*** Opening of Provided material ***

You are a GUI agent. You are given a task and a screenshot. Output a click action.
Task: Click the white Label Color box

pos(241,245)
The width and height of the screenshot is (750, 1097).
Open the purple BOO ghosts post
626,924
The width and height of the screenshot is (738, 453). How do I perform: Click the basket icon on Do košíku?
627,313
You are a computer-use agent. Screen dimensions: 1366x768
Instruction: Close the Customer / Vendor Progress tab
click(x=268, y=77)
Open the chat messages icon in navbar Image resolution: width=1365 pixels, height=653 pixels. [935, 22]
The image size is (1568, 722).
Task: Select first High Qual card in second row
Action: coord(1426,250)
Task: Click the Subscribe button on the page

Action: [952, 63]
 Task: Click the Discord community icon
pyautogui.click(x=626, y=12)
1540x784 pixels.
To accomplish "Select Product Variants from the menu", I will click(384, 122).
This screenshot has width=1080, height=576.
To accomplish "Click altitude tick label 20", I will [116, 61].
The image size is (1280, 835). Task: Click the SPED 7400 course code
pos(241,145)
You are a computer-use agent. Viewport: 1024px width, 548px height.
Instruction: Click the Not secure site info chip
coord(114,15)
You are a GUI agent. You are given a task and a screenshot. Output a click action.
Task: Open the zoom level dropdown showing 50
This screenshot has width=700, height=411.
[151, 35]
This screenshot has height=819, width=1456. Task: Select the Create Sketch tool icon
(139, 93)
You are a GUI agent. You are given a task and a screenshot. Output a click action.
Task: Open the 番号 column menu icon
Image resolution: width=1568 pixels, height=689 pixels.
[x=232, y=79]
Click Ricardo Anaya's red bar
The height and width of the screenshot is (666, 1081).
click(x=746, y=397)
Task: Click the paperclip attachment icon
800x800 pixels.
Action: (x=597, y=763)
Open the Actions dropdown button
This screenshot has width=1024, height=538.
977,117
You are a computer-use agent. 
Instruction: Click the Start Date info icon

*** Close of Provided material ***

[Task objective]
Repeat the data precisely, line by line.

[Your response]
You are a GUI agent. You are given a task and a screenshot. Output a click action.
Task: Click the white Label Color box

pos(241,245)
The width and height of the screenshot is (750, 1097).
Open the purple BOO ghosts post
626,924
The width and height of the screenshot is (738, 453). How do I perform: Click the basket icon on Do košíku?
627,313
You are a computer-use agent. Screen dimensions: 1366x768
Instruction: Close the Customer / Vendor Progress tab
click(x=268, y=77)
Open the chat messages icon in navbar Image resolution: width=1365 pixels, height=653 pixels. [935, 22]
The image size is (1568, 722).
Task: Select first High Qual card in second row
Action: coord(1426,250)
Task: Click the Subscribe button on the page

Action: [952, 63]
 Task: Click the Discord community icon
pyautogui.click(x=626, y=12)
1540x784 pixels.
To accomplish "Select Product Variants from the menu", I will click(384, 122).
This screenshot has width=1080, height=576.
To accomplish "Click altitude tick label 20", I will [116, 61].
The image size is (1280, 835). Task: Click the SPED 7400 course code
pos(241,145)
You are a computer-use agent. Viewport: 1024px width, 548px height.
Instruction: Click the Not secure site info chip
coord(114,15)
You are a GUI agent. You are given a task and a screenshot. Output a click action.
Task: Open the zoom level dropdown showing 50
This screenshot has width=700, height=411.
[151, 35]
This screenshot has height=819, width=1456. Task: Select the Create Sketch tool icon
(139, 93)
You are a GUI agent. You are given a task and a screenshot. Output a click action.
Task: Open the 番号 column menu icon
Image resolution: width=1568 pixels, height=689 pixels.
[x=232, y=79]
Click Ricardo Anaya's red bar
The height and width of the screenshot is (666, 1081).
click(x=746, y=397)
Task: Click the paperclip attachment icon
800x800 pixels.
Action: (x=597, y=763)
Open the Actions dropdown button
This screenshot has width=1024, height=538.
977,117
You are a computer-use agent. 
Instruction: Click the Start Date info icon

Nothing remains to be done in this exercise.